Ankara'da çok sayıda vakıf olduğunu biliyoruz. Bu vakıfların bir kısmının hizmet ürettiğini ama bir kısmının da atıl bir şekilde durduğunu biliyoruz. Öyle vakıflar biliyorum ki malı mülkü var; kasasında parası pulu var… Ama varlık amacına uygun hiçbir faaliyet yapmıyor. Aslında vakıflara dair yasanın bu kuruluşları hizmet yönünde zorlayıcı bir işlevi olmalı.
***
Okuyucularımız şunu ne kadar biliyor bilmem…
Anadolu'nun birçok şehri gibi
Ankara da bir vakıf şehridir. Binlerce vakıf var
Ankara'da. Bunların bir kısmı tarihi vakıflar… Bir kısmı şahısların kurduğu vakıflar. Ancak
Ankara'daki vakıfların kendi aralarında en ufak bir işbirliği ve koordinasyon yok. Sanırım bunu sağlayan bir organizasyon yok. Eskiden bir araya gelinip başörtüsü gibi konularda ortak bildiri yayınlardı bazı vakıflar. Şimdi o işleri de bıraktılar.
***
Oysa sosyal dayanışmanın dinamiği olabilir bu vakıflar.
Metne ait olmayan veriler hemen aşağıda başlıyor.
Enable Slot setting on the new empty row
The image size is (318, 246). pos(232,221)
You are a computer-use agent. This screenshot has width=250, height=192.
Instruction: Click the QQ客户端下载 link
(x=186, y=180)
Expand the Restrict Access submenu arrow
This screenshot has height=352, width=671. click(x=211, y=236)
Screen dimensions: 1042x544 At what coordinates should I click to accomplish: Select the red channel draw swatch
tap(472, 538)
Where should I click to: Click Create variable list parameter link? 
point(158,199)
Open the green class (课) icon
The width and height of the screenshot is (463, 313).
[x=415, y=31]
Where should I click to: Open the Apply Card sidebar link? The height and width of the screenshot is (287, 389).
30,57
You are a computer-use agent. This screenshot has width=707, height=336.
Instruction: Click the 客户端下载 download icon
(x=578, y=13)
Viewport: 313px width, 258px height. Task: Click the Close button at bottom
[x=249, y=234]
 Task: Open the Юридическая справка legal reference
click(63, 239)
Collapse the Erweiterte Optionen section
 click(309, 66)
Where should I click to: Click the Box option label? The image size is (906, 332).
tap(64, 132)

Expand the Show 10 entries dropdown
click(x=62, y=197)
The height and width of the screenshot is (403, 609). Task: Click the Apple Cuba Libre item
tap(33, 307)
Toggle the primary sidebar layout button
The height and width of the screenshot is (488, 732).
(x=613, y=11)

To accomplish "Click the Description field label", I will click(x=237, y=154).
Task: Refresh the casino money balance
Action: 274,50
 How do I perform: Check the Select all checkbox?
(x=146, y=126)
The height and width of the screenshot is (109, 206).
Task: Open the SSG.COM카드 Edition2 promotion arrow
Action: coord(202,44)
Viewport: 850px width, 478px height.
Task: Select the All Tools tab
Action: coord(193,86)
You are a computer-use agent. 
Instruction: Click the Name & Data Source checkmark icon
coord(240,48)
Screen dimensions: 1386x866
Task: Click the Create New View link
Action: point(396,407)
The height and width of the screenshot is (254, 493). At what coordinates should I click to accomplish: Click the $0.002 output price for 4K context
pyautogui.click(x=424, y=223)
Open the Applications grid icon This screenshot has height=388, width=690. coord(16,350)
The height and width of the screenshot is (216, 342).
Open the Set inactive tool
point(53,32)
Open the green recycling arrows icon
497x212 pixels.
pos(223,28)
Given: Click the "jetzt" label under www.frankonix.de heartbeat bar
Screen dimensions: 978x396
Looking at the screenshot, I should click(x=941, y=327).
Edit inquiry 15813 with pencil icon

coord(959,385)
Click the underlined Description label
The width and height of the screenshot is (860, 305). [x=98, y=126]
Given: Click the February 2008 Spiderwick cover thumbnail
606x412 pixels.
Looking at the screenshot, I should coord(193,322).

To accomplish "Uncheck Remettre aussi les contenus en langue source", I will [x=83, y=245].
Doğru yönlendirilmiş olsalar bu ülkede yoksulluk diye bir şey kalmaz. Belki üniversite sayımız beş yüzü bulur. Ama herhalde bunun için yeni bir toplum tasarımı gerekiyor. Sonuçta vakıf dediğimiz olay bu ülkenin hem ekonomik hem de sosyal sermayesi. Ve aynı zamanda israf edilen bir milli güç unsuru. Yükselen toplum hedefine ulaşma yolunda harekete geçirilebilecek önemli bir kaynak. Birinin oturup bu birbirinden habersiz… Öğrenciye burs vermek dışında bir ufku olmayan vakıflara yeni bir görev tarifi yapmalı. Yapmalı da, kim yapacak bunu?